The Float Mobile Learning Symposium 2012 will feature industry-leading speakers discussing mobile business, strategy, design and development, including Shay Howe from Groupon and Steven Hoober, whose book “Designing Mobile Interfaces” was recently published by O’Reilly.
Stay tuned for more speaker announcements and registration information this week.
Free Webinar: Things People Don’t Get About Mobile Learning
Our next free webinar in the Mobile Learning Conversations series features special guest Clark Quinn this Wednesday, April 11, at 12 p.m. Central. Clark will be discussing the things that people don’t understand about mLearning, such as the power of interactivity, that mLearning is not eLearning or courseware on a phone, and the value of low-hanging fruit. “The list goes on,” he said.
Clark most recently authored The Mobile Academy: mLearning for Higher Education will discuss these topics and more along with Float senior analyst Gary Woodill and Float mobile strategist and evangelist Jeff Tillett during this hour-long session.
Reading Made Social: ReadSocial for iOS Released
Last month, we released the iOS library for ReadSocial, allowing any iOS app to instantly become a social reading application. The ReadSocial API weaves a backchannel through HTML documents, PDF files and EPUB formats in order for readers to leave comments in their digital publications using the social media accounts they already use, such as Facebook or Twitter. This open-source iOS library presents a tremendous opportunity for e-book publishers.
“Providing content that people want to read is no longer enough,” said Float managing director Chad Udell. “Now that content needs to be delivered in a way that is easy for the consumer to digest and share.”
Learning Solutions Conference: The Art of Vision and Thought Leader Conversations
Jeff Tillett recently spoke at the eLearning Guild’s LSCon in Orlando, Florida. However, the most powerful part of the event for him was the keynote address. “I’m not sure I’ve ever been inspired so much by one keynote speaker. Erik Wahl spoke and – better yet – demonstrated of the art of vision.” Read Jeff’s full take on LSCon>>
Additionally, Jeff sat down with a handful of thought leaders, including Reuben Tozman, Aaron Silvers, Neil Lasher, David Metcalf, and Tim Martin. We’re releasing one video every day this week on Float’s YouTube page.

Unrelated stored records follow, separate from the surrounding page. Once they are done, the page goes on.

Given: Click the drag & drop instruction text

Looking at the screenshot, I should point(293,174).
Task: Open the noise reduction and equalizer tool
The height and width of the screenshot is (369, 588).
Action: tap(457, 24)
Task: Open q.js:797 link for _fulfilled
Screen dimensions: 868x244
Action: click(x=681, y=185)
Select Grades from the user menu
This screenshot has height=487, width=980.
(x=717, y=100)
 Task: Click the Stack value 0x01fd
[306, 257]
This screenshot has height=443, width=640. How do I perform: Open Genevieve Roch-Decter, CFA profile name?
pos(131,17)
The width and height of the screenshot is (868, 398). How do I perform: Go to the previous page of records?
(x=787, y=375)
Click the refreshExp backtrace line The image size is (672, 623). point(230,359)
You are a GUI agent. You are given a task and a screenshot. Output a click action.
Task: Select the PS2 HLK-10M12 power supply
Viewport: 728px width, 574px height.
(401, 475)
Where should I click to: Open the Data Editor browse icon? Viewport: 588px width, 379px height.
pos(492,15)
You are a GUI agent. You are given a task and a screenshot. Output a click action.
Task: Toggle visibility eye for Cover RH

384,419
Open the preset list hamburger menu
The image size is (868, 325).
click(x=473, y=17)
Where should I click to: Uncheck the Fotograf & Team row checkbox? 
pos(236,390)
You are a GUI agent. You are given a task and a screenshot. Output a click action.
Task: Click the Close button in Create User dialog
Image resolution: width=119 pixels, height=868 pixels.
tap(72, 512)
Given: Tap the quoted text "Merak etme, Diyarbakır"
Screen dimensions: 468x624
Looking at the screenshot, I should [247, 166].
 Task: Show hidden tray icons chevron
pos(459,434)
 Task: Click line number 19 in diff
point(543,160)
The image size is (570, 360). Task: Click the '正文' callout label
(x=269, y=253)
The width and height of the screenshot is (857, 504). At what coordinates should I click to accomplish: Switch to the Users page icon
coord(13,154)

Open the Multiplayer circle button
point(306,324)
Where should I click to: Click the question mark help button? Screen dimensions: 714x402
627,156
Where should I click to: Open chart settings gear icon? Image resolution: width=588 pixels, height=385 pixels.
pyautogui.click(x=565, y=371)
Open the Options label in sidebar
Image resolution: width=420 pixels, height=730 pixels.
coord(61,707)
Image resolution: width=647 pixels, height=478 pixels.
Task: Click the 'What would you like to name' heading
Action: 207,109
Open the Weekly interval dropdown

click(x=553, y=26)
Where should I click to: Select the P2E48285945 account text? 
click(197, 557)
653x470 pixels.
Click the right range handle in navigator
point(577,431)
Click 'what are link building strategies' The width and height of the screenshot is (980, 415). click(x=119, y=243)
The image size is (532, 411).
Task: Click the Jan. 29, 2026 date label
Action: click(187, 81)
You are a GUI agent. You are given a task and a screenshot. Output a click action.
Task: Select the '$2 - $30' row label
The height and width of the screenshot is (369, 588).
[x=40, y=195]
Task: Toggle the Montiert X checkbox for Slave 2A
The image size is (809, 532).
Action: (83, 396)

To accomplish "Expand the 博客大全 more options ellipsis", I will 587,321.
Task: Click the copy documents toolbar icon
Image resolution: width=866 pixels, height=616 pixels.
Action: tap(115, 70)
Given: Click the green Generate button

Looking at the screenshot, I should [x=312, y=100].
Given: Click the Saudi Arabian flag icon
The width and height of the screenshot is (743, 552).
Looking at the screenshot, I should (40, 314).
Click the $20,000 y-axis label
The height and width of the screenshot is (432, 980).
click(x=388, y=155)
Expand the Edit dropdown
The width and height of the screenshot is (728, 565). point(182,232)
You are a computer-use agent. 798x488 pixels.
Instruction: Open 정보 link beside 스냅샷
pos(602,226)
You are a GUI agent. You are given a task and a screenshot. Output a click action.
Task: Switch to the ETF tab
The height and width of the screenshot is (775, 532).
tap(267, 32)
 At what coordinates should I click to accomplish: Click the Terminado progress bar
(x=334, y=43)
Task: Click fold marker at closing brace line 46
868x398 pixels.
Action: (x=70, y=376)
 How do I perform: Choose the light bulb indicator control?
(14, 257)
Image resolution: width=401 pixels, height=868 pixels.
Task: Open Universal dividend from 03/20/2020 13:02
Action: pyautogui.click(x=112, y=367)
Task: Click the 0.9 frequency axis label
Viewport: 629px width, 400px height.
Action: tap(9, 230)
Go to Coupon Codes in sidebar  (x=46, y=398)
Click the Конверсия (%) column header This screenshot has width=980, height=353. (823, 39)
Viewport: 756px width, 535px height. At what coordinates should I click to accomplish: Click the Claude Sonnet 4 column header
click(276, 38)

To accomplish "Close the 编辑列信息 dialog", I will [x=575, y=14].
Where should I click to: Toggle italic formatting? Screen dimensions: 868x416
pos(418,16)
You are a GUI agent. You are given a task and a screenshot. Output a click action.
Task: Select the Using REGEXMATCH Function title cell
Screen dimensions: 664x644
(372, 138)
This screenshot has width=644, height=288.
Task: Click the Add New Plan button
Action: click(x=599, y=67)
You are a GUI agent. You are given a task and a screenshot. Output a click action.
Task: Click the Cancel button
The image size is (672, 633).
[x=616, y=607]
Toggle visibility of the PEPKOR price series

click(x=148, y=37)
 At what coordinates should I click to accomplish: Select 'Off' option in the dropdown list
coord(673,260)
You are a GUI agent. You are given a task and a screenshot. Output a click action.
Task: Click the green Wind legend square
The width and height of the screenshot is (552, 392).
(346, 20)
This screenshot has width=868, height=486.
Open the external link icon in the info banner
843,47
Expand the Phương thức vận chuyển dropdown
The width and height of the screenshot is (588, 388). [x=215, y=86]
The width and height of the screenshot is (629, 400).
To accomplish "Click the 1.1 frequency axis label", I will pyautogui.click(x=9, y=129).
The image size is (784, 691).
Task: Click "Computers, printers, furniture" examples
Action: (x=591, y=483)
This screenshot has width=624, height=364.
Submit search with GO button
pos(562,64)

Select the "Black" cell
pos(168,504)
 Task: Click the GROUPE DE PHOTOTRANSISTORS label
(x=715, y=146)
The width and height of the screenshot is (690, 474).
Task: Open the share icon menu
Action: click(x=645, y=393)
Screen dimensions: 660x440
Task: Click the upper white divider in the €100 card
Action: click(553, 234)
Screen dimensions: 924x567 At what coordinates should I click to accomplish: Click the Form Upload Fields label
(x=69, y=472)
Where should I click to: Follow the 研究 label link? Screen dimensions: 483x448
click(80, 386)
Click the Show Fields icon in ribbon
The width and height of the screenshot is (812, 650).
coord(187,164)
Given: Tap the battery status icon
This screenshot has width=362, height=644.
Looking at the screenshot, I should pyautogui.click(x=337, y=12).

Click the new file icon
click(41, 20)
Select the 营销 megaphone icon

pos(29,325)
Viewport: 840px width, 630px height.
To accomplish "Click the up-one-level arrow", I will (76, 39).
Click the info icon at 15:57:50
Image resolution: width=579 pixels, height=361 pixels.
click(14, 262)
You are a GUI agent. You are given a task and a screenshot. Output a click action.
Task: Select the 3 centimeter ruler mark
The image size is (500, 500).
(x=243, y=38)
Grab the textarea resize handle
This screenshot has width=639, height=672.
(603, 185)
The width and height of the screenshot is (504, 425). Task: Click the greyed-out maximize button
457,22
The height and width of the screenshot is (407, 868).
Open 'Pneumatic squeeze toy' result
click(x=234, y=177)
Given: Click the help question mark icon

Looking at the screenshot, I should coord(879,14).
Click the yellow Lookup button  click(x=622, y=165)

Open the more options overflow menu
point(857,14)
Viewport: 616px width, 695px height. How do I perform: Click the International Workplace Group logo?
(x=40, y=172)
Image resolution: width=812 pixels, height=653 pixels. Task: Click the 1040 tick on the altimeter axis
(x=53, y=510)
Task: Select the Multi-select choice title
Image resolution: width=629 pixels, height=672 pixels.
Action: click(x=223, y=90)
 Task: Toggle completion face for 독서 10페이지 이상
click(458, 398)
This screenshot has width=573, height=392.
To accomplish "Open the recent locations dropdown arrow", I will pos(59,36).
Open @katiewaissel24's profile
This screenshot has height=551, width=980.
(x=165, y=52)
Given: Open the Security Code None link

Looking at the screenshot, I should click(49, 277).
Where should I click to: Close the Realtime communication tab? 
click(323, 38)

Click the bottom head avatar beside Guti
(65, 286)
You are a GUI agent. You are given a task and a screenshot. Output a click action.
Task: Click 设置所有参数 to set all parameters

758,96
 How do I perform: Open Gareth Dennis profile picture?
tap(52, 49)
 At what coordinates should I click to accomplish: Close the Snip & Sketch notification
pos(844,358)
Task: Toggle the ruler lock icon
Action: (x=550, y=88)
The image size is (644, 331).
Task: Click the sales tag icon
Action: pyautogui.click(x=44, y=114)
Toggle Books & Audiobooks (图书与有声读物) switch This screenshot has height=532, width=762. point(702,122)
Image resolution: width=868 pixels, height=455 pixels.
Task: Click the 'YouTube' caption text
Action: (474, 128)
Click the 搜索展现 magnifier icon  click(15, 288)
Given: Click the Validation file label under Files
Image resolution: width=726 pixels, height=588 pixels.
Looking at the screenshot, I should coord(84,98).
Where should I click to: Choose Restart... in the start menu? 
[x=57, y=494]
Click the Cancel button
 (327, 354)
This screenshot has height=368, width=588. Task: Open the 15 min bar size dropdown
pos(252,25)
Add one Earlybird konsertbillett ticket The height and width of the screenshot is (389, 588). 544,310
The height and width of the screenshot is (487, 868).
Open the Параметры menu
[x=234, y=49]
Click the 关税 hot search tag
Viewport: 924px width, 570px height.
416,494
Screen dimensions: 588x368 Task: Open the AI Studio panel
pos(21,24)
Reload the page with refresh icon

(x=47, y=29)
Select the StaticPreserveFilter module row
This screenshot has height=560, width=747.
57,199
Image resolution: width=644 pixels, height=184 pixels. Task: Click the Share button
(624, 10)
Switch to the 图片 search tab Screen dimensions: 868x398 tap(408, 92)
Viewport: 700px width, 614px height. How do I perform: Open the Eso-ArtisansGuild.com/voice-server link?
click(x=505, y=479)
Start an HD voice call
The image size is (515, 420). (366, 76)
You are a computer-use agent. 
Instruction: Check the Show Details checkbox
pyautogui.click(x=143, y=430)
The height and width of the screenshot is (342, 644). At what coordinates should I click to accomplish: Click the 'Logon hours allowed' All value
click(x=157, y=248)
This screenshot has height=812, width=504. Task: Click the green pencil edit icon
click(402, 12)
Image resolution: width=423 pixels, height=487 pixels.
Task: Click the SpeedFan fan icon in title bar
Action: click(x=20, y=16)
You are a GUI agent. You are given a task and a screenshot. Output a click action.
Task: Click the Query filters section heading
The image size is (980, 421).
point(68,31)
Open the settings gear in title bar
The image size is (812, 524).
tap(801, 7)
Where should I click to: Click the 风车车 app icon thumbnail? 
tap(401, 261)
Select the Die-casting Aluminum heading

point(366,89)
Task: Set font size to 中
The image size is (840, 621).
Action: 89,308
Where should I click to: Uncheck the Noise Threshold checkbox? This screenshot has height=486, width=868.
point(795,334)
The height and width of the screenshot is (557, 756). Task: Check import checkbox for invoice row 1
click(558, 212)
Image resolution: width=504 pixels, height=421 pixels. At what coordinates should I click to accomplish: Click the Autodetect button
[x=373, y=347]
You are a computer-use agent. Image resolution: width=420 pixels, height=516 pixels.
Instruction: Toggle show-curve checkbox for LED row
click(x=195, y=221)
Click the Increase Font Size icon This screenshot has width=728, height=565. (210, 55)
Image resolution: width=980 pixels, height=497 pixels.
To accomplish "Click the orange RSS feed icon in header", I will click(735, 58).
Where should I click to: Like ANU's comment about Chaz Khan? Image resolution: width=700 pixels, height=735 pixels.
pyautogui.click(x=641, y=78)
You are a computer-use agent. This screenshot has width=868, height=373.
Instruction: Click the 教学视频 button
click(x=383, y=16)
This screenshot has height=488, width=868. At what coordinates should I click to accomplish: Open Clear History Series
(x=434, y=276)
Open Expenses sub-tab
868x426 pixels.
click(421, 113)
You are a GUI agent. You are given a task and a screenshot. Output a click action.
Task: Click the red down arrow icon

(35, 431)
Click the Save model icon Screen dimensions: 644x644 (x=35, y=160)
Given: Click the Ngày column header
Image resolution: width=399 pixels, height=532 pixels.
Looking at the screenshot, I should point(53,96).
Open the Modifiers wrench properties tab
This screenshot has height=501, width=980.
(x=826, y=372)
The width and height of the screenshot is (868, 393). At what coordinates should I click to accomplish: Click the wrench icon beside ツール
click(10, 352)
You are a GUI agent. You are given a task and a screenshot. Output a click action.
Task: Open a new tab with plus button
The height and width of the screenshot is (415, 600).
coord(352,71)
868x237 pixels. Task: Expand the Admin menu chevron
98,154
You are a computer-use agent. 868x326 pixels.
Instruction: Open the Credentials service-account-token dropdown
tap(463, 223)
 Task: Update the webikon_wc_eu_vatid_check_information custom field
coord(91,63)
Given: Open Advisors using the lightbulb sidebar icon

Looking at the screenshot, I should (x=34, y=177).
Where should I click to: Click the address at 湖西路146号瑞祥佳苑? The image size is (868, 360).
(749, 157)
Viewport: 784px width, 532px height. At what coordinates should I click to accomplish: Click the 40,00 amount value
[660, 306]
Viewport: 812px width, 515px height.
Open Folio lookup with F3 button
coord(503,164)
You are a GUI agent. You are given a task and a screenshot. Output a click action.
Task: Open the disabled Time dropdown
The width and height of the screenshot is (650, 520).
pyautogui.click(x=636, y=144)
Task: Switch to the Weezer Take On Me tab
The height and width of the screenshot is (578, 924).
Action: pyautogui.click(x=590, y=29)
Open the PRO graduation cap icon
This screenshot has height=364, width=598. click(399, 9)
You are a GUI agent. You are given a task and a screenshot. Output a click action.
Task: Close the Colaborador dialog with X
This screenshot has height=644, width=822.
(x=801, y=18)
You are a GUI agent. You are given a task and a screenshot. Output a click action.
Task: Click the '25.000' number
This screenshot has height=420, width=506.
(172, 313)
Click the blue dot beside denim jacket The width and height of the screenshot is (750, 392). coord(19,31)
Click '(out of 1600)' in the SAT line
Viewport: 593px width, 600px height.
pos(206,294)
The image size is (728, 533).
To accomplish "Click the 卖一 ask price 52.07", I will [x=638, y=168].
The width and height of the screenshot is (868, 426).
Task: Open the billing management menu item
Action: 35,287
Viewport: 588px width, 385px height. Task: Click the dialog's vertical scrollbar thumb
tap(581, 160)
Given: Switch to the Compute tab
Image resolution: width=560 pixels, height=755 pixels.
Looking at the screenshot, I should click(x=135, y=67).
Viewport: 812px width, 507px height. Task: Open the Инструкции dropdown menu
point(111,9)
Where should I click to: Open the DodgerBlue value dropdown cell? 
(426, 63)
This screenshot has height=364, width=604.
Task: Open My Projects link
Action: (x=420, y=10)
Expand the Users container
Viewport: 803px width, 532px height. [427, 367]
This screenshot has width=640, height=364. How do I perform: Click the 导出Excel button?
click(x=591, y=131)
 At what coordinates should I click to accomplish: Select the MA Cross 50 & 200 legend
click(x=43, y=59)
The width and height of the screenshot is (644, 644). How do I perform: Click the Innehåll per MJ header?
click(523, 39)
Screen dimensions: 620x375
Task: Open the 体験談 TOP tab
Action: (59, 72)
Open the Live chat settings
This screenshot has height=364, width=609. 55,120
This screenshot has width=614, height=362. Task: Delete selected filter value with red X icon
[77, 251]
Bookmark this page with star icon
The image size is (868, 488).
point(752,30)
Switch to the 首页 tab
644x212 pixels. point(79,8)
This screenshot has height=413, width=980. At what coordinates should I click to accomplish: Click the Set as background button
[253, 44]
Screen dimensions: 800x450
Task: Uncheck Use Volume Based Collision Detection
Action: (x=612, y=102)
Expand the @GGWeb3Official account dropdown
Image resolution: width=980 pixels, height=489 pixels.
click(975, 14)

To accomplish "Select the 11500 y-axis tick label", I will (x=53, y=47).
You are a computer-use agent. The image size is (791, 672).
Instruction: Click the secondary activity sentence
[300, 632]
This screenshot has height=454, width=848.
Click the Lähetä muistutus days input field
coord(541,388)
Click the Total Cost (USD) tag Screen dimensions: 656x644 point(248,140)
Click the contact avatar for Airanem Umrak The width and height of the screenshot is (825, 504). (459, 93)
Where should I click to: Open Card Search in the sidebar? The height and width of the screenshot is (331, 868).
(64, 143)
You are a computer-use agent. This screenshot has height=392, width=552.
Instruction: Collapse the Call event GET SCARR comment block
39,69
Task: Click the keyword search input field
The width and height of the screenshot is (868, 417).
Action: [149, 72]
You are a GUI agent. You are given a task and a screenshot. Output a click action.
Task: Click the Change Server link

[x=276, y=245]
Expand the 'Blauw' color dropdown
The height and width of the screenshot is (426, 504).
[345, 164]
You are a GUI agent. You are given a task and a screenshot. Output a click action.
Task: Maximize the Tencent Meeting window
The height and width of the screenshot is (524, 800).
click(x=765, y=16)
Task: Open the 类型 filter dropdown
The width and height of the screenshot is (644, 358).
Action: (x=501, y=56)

RabbleBrowser 2.5 Ready For Release
Version 2.5 of RabbleBrowser, our collaborative Web browser for the iPad, is set to be released soon. In fact, we’re awaiting approval from the powers that be at the Apple App Store. Among RabbleBrowser’s new features include the ability for users to vote and to chat privately with each other. Session leaders are also given much more control over their session to prevent users from disconnecting, among other features.
“This latest version of RabbleBrowser was designed with feedback from our users in mind,” said Chad Udell, managing director of Float Mobile Learning. “Users enjoy the app’s functionality and utility in a wide variety of settings, and these new features increase the level of social interaction as users engage with the content.”